Implementing cross-process locks

amelius · on Jan 16, 2021

Why not simply use shared memory?

https://stackoverflow.com/questions/2389353/do-pthread-mutex...

ot · on Jan 16, 2021

One problem with that is that if one of the participating processes exits uncleanly while holding a lock (crash, OOM killer, ...), everything is deadlocked forever.

Instead, file locks would be released by the kernel, and if you use a separate process as described in the post it is isolated enough that the chance of crashing/being killed by the kernel is low, and if that happens you can detect it and crash everything.

In general, there is no robust solution for inter-process synchronization in Linux, except file locks which have very limited functionality. It's quite sad, this is the kind of functionality that you'd expect the kernel to provide, instead we have to resort to workarounds like the one described here, which add operational complexity.

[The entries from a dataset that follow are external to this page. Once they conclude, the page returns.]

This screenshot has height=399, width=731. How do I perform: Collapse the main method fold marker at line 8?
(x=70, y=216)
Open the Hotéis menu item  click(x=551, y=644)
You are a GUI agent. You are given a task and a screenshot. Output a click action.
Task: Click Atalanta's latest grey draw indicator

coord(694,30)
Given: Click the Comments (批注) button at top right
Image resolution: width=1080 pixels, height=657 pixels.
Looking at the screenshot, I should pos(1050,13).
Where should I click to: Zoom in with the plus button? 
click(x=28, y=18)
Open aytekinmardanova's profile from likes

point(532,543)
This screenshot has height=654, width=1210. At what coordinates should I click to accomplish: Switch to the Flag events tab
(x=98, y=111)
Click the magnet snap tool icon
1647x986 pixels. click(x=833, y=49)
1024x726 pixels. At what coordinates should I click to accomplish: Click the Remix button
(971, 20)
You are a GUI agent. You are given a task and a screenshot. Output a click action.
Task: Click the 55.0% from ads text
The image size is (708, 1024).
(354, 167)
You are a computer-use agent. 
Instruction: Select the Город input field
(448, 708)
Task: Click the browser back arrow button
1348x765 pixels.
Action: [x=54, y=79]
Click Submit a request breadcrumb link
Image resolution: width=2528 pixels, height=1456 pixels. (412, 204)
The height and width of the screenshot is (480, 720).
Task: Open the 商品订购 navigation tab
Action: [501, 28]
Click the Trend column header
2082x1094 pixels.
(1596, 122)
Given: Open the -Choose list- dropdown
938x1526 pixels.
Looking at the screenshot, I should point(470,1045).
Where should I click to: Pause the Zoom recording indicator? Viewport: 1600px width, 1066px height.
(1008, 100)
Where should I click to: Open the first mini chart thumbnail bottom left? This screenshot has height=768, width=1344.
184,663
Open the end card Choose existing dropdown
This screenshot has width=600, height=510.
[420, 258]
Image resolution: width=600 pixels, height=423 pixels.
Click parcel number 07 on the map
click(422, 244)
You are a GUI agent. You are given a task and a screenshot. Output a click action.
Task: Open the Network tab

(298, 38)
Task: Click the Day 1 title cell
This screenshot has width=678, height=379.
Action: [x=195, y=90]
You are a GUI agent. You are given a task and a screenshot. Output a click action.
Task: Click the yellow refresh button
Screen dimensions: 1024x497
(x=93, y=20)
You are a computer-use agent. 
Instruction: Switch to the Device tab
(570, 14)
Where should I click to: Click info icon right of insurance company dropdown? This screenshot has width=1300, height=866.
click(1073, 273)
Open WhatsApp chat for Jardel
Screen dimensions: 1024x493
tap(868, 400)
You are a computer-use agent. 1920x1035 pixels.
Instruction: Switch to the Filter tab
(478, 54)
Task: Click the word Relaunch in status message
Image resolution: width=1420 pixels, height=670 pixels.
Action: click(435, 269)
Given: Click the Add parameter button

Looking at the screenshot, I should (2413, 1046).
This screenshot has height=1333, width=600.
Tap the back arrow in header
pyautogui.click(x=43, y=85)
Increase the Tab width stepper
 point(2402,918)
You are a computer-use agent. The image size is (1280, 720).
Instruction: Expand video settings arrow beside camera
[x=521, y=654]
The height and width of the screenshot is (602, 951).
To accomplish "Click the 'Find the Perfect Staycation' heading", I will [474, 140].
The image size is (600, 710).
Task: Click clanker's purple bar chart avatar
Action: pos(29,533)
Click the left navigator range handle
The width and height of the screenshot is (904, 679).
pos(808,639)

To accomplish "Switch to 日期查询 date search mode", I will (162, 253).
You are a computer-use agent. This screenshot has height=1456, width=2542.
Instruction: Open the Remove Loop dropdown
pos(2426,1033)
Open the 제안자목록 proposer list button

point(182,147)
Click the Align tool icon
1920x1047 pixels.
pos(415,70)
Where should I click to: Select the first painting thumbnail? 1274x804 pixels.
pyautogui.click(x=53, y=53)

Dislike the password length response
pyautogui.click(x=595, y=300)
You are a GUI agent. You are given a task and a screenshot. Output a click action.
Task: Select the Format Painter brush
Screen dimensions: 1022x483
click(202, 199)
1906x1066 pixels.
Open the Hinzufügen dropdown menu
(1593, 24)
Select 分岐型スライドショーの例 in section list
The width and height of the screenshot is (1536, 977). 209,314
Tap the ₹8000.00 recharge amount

amscanne · on Jan 16, 2021

Linux has support for a futex "robust list", which handles the exact case you're talking about: https://www.kernel.org/doc/Documentation/robust-futexes.txt

(Ironic that you said there is no "robust" solution. They are also exposed via pthread_mutex as a robust attribute.)

But no one really uses robust futexes. Why? I think the problem of distributed co-ordination is fundamentally complex, and people prefer to deal with complexity they create than trying to understand other complex solutions. (I'm not saying that this bias is wrong.)

So it's a bit sad that you're sad about the kernel not providing something that is does indeed provide!

ot · on Jan 16, 2021

TBH it is the third or fourth time I come across robust futexes, try to get my head around them, give up, and forget about them.

Futexes are a low-level primitive, I was talking about high-level primitives such as mutexes, condvars, and semaphores. If nobody has succeeded in implementing them on top of robust futexes, for practical purposes it's as if they don't exist.

amscanne · on Jan 17, 2021

Did you miss where I noted they are supported by pthread? I think you’re giving up way too quickly :)

cma · on Jan 16, 2021

Couldn't you signal the deadlocked process based on monitoring pidfd of the crashed one, then break the deadlock in the interrupt handler?

ot · on Jan 16, 2021

Who is "you" here? There may be several processes waiting on that lock. Even if they have a reliable crash detection mechanism, they'll have to coordinate to decide who's in charge of repairing the state. What if that process dies during the repair?

I'm not saying it's impossible, but you're basically implementing a distributed, embedded version of the lock daemon. And as all distributed things, fault-tolerance is hard. It's easier in a dedicated process or in the kernel because they're centralized (and if the kernel panics all processes stop; that can be emulated in a daemon).

pmeunier · on Jan 16, 2021

What we have to do in Pijul is even worse: in addition to all this, it must (1) be cross-platform and (2) avoid any user interaction, because Pijul is meant to be beginner-friendly.

chrismorgan · on Jan 16, 2021

Funny you should say cross-platform, because one of my honest concerns with something like this is what will happen if multiple computers try to operate on a shared file system simultaneously. A different kind of cross-platform, if you will. For example, I have definitely run Git commands on the same repository from both Windows and (via WSL) Linux simultaneously in the past (I used to use Windows gVim and Linux everything else, and both could invoke their platform’s Git). That’s where cross-process locking concerns me. And WSL is hardly the only type of file system that may be accessed from multiple machines simultaneously.

waheoo · on Jan 16, 2021

What functionality do you need that isn't covered by file locks?

ot · on Jan 16, 2021

Examples are in the post, and from my experience, FIFO locks and semaphores.

remram · on Jan 16, 2021

The semantics described in the article go further than a single mutex, so they can't use just pthread or just flock.

I wonder if using a pthread mutex in shared memory is faster than flock'ing the file (I'd assume yes, though I don't know if significant).

vlowther · on Jan 16, 2021

"On any platform, pages are synchronised to disk atomically: even though larger chunks might only be partially synchronised, pages are guaranteed to be synchronised atomically."

Someone is being hopelessly optimistic about how reliable disk writes are.